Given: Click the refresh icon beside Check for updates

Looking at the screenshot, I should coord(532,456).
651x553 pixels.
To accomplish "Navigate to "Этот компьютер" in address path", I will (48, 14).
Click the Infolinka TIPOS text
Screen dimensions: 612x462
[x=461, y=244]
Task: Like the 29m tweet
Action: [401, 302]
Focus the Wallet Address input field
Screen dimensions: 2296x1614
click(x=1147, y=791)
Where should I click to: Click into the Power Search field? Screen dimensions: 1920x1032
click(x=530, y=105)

-- WHAT IS REQUIRED --
Starting with the line that contains "Where should I", write out each line through the end of the listing, exactly as it appears, and include nothing else.

-- RESULT FOR THIS EXERCISE --
Where should I click to: Click into the Power Search field? Screen dimensions: 1920x1032
click(x=530, y=105)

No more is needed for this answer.